__EXERCISE REQUIREMENTS__
Write out the data again in full, keeping every character the same.

---*---

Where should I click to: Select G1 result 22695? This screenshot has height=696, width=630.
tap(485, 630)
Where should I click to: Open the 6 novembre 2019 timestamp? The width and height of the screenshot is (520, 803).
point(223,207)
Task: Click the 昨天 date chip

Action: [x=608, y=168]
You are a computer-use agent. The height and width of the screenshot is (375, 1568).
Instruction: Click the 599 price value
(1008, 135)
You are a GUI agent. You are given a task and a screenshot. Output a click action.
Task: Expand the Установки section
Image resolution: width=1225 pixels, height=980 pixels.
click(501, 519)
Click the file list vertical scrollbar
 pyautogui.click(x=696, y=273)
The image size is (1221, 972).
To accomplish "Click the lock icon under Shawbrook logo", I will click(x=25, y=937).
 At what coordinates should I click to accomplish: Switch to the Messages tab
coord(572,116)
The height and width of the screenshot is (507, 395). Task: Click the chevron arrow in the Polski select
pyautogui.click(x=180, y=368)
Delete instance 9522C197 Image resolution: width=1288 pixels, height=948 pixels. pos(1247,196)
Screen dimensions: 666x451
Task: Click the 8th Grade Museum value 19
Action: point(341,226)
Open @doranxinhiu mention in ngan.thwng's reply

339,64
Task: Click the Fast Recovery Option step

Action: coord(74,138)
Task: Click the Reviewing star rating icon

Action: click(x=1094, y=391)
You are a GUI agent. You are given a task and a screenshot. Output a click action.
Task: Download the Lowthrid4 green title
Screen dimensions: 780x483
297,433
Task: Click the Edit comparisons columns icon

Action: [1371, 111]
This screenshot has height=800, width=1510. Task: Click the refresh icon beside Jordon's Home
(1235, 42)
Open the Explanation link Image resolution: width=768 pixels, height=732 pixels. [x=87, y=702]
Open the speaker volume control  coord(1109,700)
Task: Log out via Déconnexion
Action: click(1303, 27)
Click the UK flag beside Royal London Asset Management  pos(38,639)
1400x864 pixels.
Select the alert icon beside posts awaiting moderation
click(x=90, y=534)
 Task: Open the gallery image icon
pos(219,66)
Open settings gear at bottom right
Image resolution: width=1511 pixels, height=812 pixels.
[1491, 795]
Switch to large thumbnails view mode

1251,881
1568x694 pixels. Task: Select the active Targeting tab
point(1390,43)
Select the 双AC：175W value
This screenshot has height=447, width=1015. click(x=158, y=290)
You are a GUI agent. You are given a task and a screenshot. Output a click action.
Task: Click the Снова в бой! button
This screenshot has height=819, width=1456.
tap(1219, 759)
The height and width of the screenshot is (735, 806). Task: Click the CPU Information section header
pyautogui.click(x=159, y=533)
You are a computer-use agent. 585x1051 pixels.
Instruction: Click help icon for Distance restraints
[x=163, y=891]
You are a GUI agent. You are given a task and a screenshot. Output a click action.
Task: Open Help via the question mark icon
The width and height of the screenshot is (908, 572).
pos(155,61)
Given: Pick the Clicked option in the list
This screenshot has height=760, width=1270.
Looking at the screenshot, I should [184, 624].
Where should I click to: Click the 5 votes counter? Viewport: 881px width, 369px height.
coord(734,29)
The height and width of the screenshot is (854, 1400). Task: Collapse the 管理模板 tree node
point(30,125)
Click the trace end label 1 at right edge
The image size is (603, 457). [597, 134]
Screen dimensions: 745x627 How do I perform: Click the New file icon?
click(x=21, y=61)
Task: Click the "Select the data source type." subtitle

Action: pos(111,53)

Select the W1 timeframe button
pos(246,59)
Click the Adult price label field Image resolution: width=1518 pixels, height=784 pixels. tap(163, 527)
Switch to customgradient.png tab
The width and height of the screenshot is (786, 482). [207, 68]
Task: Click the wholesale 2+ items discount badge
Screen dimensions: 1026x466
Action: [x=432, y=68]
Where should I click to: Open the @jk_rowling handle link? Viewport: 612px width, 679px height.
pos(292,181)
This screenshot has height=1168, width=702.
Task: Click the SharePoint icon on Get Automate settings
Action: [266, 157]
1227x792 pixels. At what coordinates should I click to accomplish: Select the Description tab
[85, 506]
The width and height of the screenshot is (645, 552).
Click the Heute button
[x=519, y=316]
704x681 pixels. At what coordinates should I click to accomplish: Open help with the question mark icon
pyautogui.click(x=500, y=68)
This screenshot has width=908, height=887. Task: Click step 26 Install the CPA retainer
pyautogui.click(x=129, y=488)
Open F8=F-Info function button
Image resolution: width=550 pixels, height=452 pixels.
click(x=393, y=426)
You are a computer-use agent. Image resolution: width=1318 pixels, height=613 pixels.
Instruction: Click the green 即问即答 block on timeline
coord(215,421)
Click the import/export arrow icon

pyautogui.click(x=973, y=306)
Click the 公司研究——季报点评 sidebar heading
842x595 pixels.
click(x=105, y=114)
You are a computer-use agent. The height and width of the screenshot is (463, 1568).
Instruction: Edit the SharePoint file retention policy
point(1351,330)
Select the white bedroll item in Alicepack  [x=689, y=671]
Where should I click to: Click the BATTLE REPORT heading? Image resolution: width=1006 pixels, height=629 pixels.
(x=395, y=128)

---*---

__SOLUTION__
Where should I click to: Select G1 result 22695? This screenshot has height=696, width=630.
tap(485, 630)
Where should I click to: Open the 6 novembre 2019 timestamp? The width and height of the screenshot is (520, 803).
point(223,207)
Task: Click the 昨天 date chip

Action: [x=608, y=168]
You are a computer-use agent. The height and width of the screenshot is (375, 1568).
Instruction: Click the 599 price value
(1008, 135)
You are a GUI agent. You are given a task and a screenshot. Output a click action.
Task: Expand the Установки section
Image resolution: width=1225 pixels, height=980 pixels.
click(501, 519)
Click the file list vertical scrollbar
 pyautogui.click(x=696, y=273)
The image size is (1221, 972).
To accomplish "Click the lock icon under Shawbrook logo", I will click(x=25, y=937).
 At what coordinates should I click to accomplish: Switch to the Messages tab
coord(572,116)
The height and width of the screenshot is (507, 395). Task: Click the chevron arrow in the Polski select
pyautogui.click(x=180, y=368)
Delete instance 9522C197 Image resolution: width=1288 pixels, height=948 pixels. pos(1247,196)
Screen dimensions: 666x451
Task: Click the 8th Grade Museum value 19
Action: point(341,226)
Open @doranxinhiu mention in ngan.thwng's reply

339,64
Task: Click the Fast Recovery Option step

Action: coord(74,138)
Task: Click the Reviewing star rating icon

Action: click(x=1094, y=391)
You are a GUI agent. You are given a task and a screenshot. Output a click action.
Task: Download the Lowthrid4 green title
Screen dimensions: 780x483
297,433
Task: Click the Edit comparisons columns icon

Action: [1371, 111]
This screenshot has height=800, width=1510. Task: Click the refresh icon beside Jordon's Home
(1235, 42)
Open the Explanation link Image resolution: width=768 pixels, height=732 pixels. [x=87, y=702]
Open the speaker volume control  coord(1109,700)
Task: Log out via Déconnexion
Action: click(1303, 27)
Click the UK flag beside Royal London Asset Management  pos(38,639)
1400x864 pixels.
Select the alert icon beside posts awaiting moderation
click(x=90, y=534)
 Task: Open the gallery image icon
pos(219,66)
Open settings gear at bottom right
Image resolution: width=1511 pixels, height=812 pixels.
[1491, 795]
Switch to large thumbnails view mode

1251,881
1568x694 pixels. Task: Select the active Targeting tab
point(1390,43)
Select the 双AC：175W value
This screenshot has height=447, width=1015. click(x=158, y=290)
You are a GUI agent. You are given a task and a screenshot. Output a click action.
Task: Click the Снова в бой! button
This screenshot has height=819, width=1456.
tap(1219, 759)
The height and width of the screenshot is (735, 806). Task: Click the CPU Information section header
pyautogui.click(x=159, y=533)
You are a computer-use agent. 585x1051 pixels.
Instruction: Click help icon for Distance restraints
[x=163, y=891]
You are a GUI agent. You are given a task and a screenshot. Output a click action.
Task: Open Help via the question mark icon
The width and height of the screenshot is (908, 572).
pos(155,61)
Given: Pick the Clicked option in the list
This screenshot has height=760, width=1270.
Looking at the screenshot, I should [184, 624].
Where should I click to: Click the 5 votes counter? Viewport: 881px width, 369px height.
coord(734,29)
The height and width of the screenshot is (854, 1400). Task: Collapse the 管理模板 tree node
point(30,125)
Click the trace end label 1 at right edge
The image size is (603, 457). [597, 134]
Screen dimensions: 745x627 How do I perform: Click the New file icon?
click(x=21, y=61)
Task: Click the "Select the data source type." subtitle

Action: pos(111,53)

Select the W1 timeframe button
pos(246,59)
Click the Adult price label field Image resolution: width=1518 pixels, height=784 pixels. tap(163, 527)
Switch to customgradient.png tab
The width and height of the screenshot is (786, 482). [207, 68]
Task: Click the wholesale 2+ items discount badge
Screen dimensions: 1026x466
Action: [x=432, y=68]
Where should I click to: Open the @jk_rowling handle link? Viewport: 612px width, 679px height.
pos(292,181)
This screenshot has height=1168, width=702.
Task: Click the SharePoint icon on Get Automate settings
Action: [266, 157]
1227x792 pixels. At what coordinates should I click to accomplish: Select the Description tab
[85, 506]
The width and height of the screenshot is (645, 552).
Click the Heute button
[x=519, y=316]
704x681 pixels. At what coordinates should I click to accomplish: Open help with the question mark icon
pyautogui.click(x=500, y=68)
This screenshot has width=908, height=887. Task: Click step 26 Install the CPA retainer
pyautogui.click(x=129, y=488)
Open F8=F-Info function button
Image resolution: width=550 pixels, height=452 pixels.
click(x=393, y=426)
You are a computer-use agent. Image resolution: width=1318 pixels, height=613 pixels.
Instruction: Click the green 即问即答 block on timeline
coord(215,421)
Click the import/export arrow icon

pyautogui.click(x=973, y=306)
Click the 公司研究——季报点评 sidebar heading
842x595 pixels.
click(x=105, y=114)
You are a computer-use agent. The height and width of the screenshot is (463, 1568).
Instruction: Edit the SharePoint file retention policy
point(1351,330)
Select the white bedroll item in Alicepack  [x=689, y=671]
Where should I click to: Click the BATTLE REPORT heading? Image resolution: width=1006 pixels, height=629 pixels.
(x=395, y=128)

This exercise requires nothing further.